E ao mesmo tempo, como vimos, é um sistema de podridão financeira e econômica que desperdiça anualmente uma fortuna incomensurável. Só os pneus gastos pelas multidões de caminhões que nunca deveriam ter estado no lugar de um trem já são um gasto absurdo. Some-se a isso o combustível extra, as peças e todos os demais custos, e o que se tem é o equivalente de carga aos engarrafamentos quilométricos de carros de passeio com lugar para cinco pessoas e bagagens carregando apenas o motorista, absurdos igualmente comuns nas nossas megalópoles, mas em escala muitíssimo maior.
Enquanto isso, no interior de muitos estados cada cidadezinha tem uma estação ferroviária abandonada, transformada em museu disso ou daquilo, rodoviária (amarga ironia!) ou o que quer que se consiga fazer com um prediozinho térreo e comprido. Conheço uma que virou escola de belas-artes. Igualmente, milhares de quilômetros de trilhos ainda estão espalhados, sem uso, pelo chão Brasil afora.
Mas trilhos têm uma desvantagem muito grande em relação ao asfalto, para os políticos: não dá para jogar uma camada fresca de asfalto em cima nos anos eleitorais e lucrar uns votinhos fáceis. A manutenção da ferrovia é invisível, ao contrário da manutenção da rodovia. Pudera nossas ferrovias terem crescido no tempo do Império e decaído no tempo da politicagem eleitoreira que se faz chamar de república, comprovando ainda hoje as palavras de Ruy Barbosa, arrependido de seu republicanismo.

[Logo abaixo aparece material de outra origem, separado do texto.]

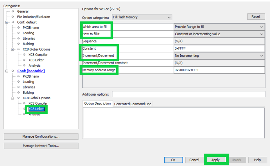Click the Constant value field
The image size is (270, 166).
(x=219, y=49)
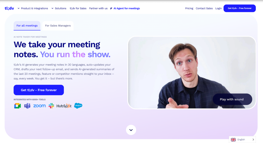The image size is (263, 143).
Task: Go to the Pricing page
Action: (189, 8)
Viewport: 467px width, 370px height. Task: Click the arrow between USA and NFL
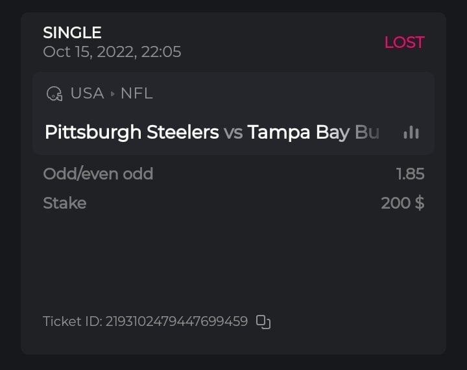tap(112, 94)
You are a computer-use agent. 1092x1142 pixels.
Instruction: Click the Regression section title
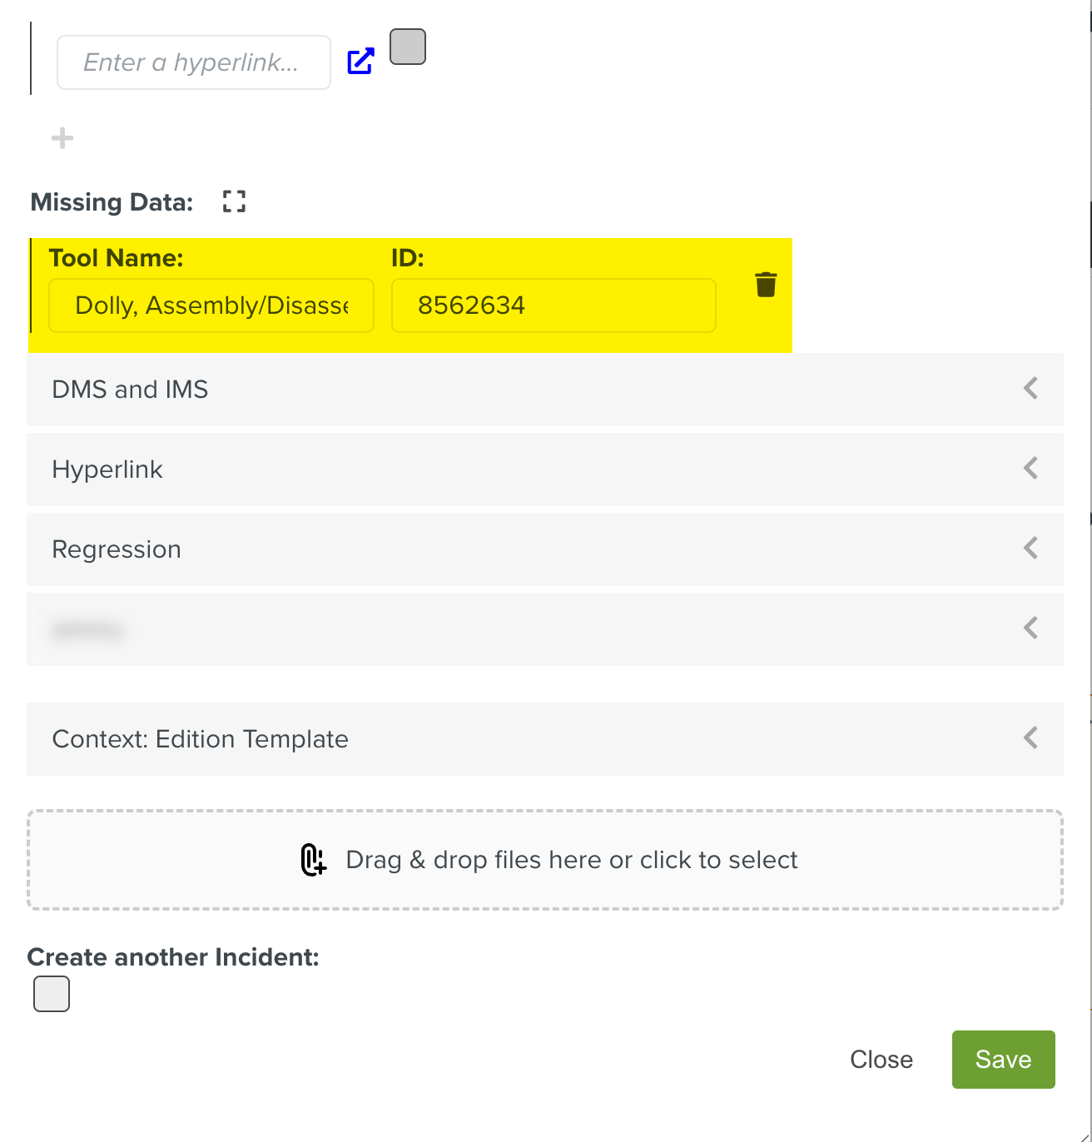pos(117,549)
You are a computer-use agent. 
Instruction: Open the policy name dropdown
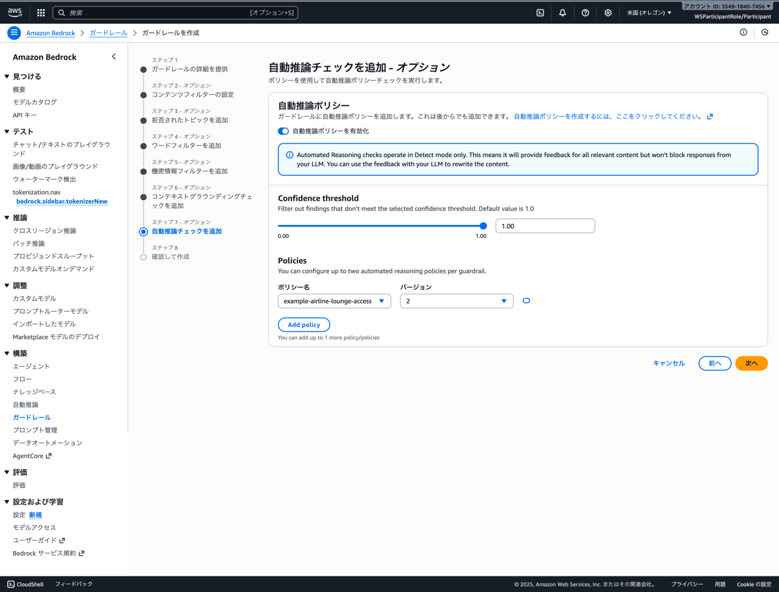coord(334,301)
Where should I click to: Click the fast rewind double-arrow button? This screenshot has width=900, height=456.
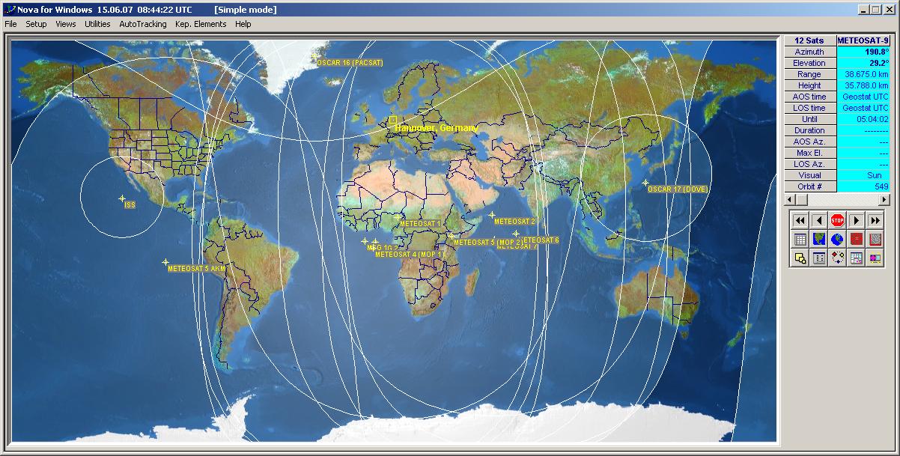(800, 220)
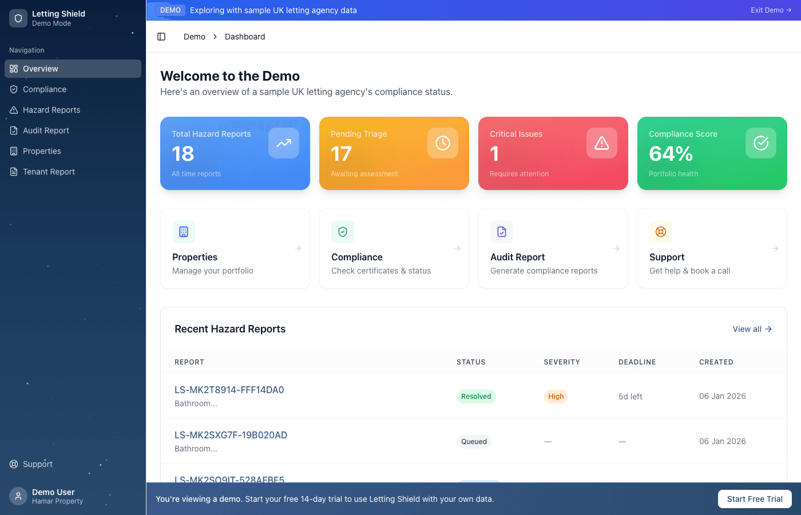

A greve dos caminhoneiros mostrou o outro lado desta mesma e única politicagem: assim como com um caminhão de asfalto ganham-se votos, perdem-se facilmente muitos votos com uma greve que, ao contrário de quase qualquer outra, é capaz de estrangular completamente a economia nacional. Comparável, em desespero da população, aos 11 dias de greve dos caminhoneiros só os períodos de greve da Polícia Militar, neste país que desarmou cuidadosamente toda a população de bem, respeitadora da lei, ao mesmo tempo armando e municiando a pequeníssima parcela criminosa da população. Sem a PM, esse porcentual de criminosos contumazes, que não deve chegar a 1% da população, domina, pela força das armas que só eles (e a PM…) têm, as ruas das cidades. Sem os caminhoneiros, não há nada à venda. Nem gasolina, e não duvido que tenham faltado munições e drogas para os traficantes, ou que ao menos tenham subido de preço.
O Brasil é refém de um sistema que têm nos caminhoneiros, na verdade, as vítimas principais. Todo mundo, menos eles, ganha dinheiro com isso: do recauchutador de pneus ao intermediário de fretes, passando pelo empreiteiro que reforma a estrada, o político que faz conchavos com o empreiteiro, e quem mais quiser. É um sistema monstruoso, gigantesco e pútrido, que substitui um sistema ordenado de transportes por uma confusão irredimível de leizinhas eleitoreiras, conchavos políticos, lobbies e demais subsistemas encarregados de tornar mais cara e mais difícil a vida do brasileiro médio.
Um governo de verdade, um governo que pensasse para o futuro, não apenas para a próxima eleição, cobriria este país de malha férrea e oleodutos, e deixaria o asfalto para o que deveria ser a sua função precípua: as viagens curtas, em veículos leves, e a distribuição local de mercadorias trazidas de longe por ferrovia. Mas isso não daria votos. Ao contrário, aliás.
Continuaremos reféns enquanto não houver como um governo pensar além da próxima eleição. E agora os interessados em fazer má política já sabem que parar os caminhões funciona. Preparemo-nos, pois isso há de se tornar acontecimento regular.